Sometime before the eighth century, an industrious person tried carving such texts in relief, cutting away the stone around each letter, then inking the remaining surface before applying and peeling away a sheet of paper to it. The result was the first example of printing. Whole pages of religious texts were carved into stone and wood blocks, then printed on single sheets and scrolls, as printing flourished throughout what is now modern China and Korea. The market for these works was mainly among religious pilgrims.

The Koreans excelled at printing, and near the end of the 14th century realized that they could save time by producing individual, moveable letters, eliminating the need to carve an entire page. Interestingly, Korean printers were so daunted by trying to produce the variety of characters in the Chinese language that they invented their own national alphabet, known as han'gul.

Just as this was happening in Asia, the German goldsmith Johann Gutenberg began his own experiments with moveable type, using a wine press he converted to press the letterforms onto paper. As with Asian printers, Gutenberg found a ready audience for religious texts. His first works were a Bible and a psalm-book.

As printing technology grew more sophisticated, it allowed for type and drawings to be reproduced on the same page, and the rise of the religious press was paralleled, then overshadowed, by political and commercial printing in the early 17th century. Mechanical rotary presses and automated typesetting were invented in the mid-19th century, enabling newspapers to print daily editions for entire cities. Throughout the 20th century, the faster, more reliable technology of offset printing slowly edged out letterpress as the preferred means of printing.

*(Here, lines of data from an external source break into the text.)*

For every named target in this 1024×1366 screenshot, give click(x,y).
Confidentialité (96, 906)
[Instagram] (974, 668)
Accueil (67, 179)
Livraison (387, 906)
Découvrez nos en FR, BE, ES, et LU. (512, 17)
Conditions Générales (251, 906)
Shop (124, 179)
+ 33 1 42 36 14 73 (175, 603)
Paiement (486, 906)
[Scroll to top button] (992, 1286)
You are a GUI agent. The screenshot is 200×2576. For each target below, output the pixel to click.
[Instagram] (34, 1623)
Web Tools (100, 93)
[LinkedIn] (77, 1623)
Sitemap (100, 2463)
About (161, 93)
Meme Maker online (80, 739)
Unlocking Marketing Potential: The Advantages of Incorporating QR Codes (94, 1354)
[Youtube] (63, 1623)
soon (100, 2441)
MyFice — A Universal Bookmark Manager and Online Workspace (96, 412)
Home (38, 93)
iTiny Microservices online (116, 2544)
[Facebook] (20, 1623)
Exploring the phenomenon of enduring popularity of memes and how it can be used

But as the cast-off letterpress machines were retired, a number of them were rescued by smaller print shops and amateur printers. These groups have found a growing market of people enthusiastic about letterpress. Today, the bread and butter for independent letterpress printers lies in wedding invitations, but customers increasingly ask for letterpressed fliers, stationery, business cards, and art editions of books. Printers now often incorporate state-of-the-art technology in their work, foregoing the chore of setting type letter by letter by using photopolymer plates made from images typeset on a computer.

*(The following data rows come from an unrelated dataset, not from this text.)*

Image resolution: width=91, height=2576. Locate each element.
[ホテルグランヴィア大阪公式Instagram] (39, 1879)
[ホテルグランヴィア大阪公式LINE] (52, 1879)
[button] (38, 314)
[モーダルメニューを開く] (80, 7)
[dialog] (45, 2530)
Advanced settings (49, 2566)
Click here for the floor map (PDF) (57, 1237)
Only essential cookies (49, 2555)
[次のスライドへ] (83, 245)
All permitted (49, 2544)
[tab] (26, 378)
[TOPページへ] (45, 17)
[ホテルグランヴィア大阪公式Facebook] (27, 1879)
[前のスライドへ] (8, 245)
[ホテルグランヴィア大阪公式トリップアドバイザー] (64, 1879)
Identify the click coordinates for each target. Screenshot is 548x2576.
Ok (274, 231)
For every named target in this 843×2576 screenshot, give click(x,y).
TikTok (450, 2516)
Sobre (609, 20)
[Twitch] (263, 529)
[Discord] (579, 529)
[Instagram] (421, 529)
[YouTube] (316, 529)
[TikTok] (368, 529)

Castle in the Air has benefited from the flourishing of modern letterpress through our association with our dear friend Richard Seibert, who printed our first book, Castle in the Air, using vintage letterpress machines.

An interesting piece of letterpress trivia: When printers organized their individual pieces of type, they put the "big" letters in the top, or upper set of cases, and the "little" letters below.
Hence the alphabetical terms "upper-case" and "lower-case" today!